Schematic model of muscle regeneration process in normal and LAMA2-CMD mouse model. (A) In healthy muscle, satellite cells (SCs) are in a quiescence state as a default, located in a specialized niche, between the sarcolemma and basal lamina. Quiescent SCs express Pax7, and a subpopulation expresses also Pax3 transcription factors; however, MyoD is not expressed at this stage. Upon injury, SCs are activated and undergo proliferation. SCs can perform asymmetric or symmetric divisions. Asymmetric division allows self-renewal and maintenance of SC pool, and symmetric division allows myogenesis and generating myoblasts.
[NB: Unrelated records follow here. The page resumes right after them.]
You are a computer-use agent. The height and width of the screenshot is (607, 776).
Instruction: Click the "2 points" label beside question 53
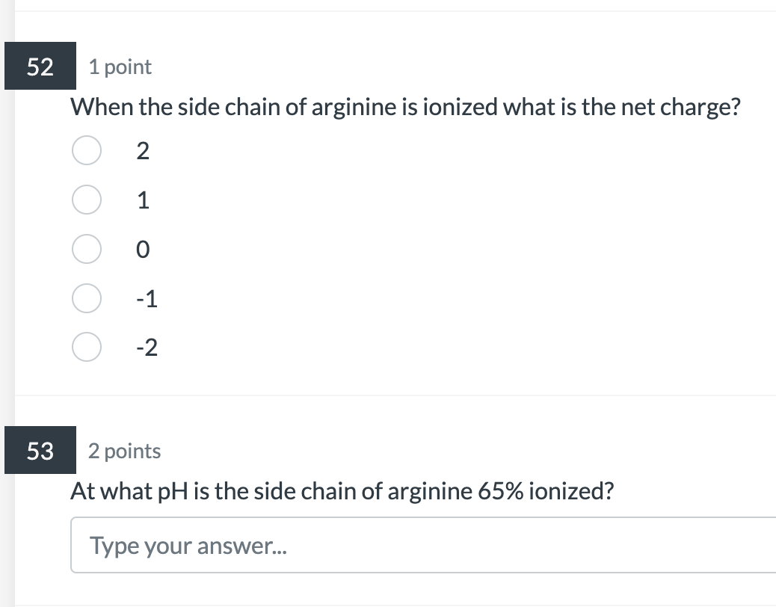pyautogui.click(x=125, y=451)
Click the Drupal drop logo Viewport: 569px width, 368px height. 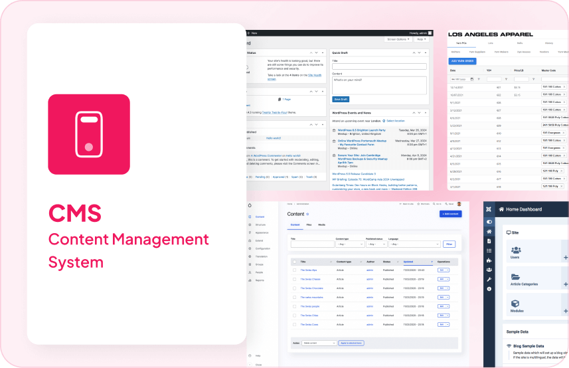pos(250,205)
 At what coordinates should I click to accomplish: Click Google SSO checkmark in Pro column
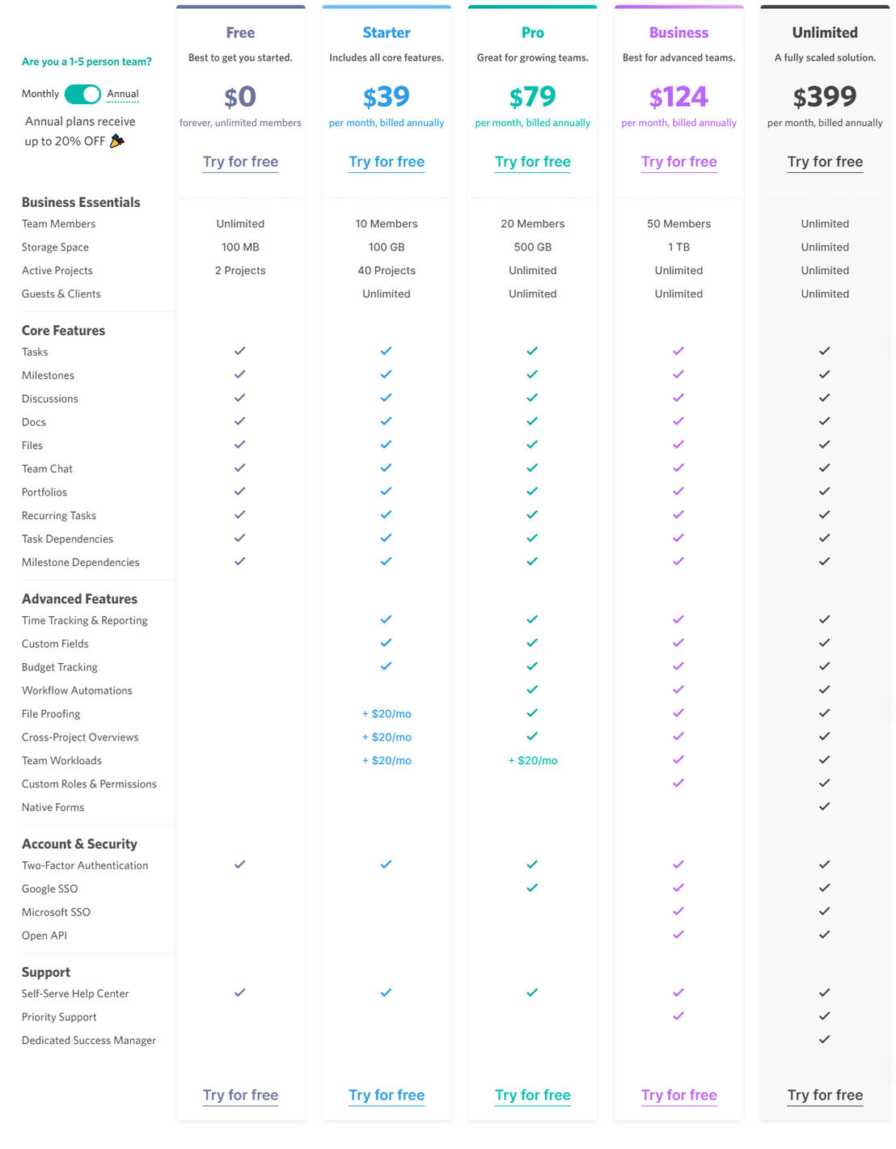point(532,888)
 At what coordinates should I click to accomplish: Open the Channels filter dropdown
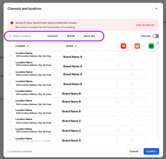tap(54, 36)

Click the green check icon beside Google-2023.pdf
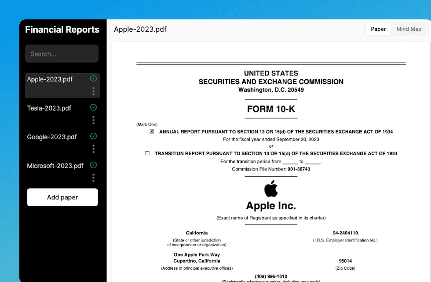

Following proliferation stage, myoblasts express MyoD transcription factor and exit the cell cycle to promote differentiation. Upon differentiation, myoblasts differentiate into elongated myocytes expressing myogenin (MyoG). Myocytes can fuse forming myotubes, which become myofibers, the contractile unit of muscle, and express developmental myosin-heavy chain marker (MyH). (B) In dystrophic muscle, SCs have limited ability to compensate for muscle damage. In LAMA2-CMD dy^2J/dy^2J mouse model, RNA-Seq data indicated little or even absent SC population, due to significant downregulation of Pax7 and Pax3 genes in quadriceps muscle of 8-week-old mice (Yanay et al., 2019). Absence of those transcription factors disable proper proliferation and self-renewal; thus, the entire regeneration process is impaired. MyoD and MyoG upregulation is postulated to be an attempt to compensate for the unbalanced process and the reduced repair of the damage.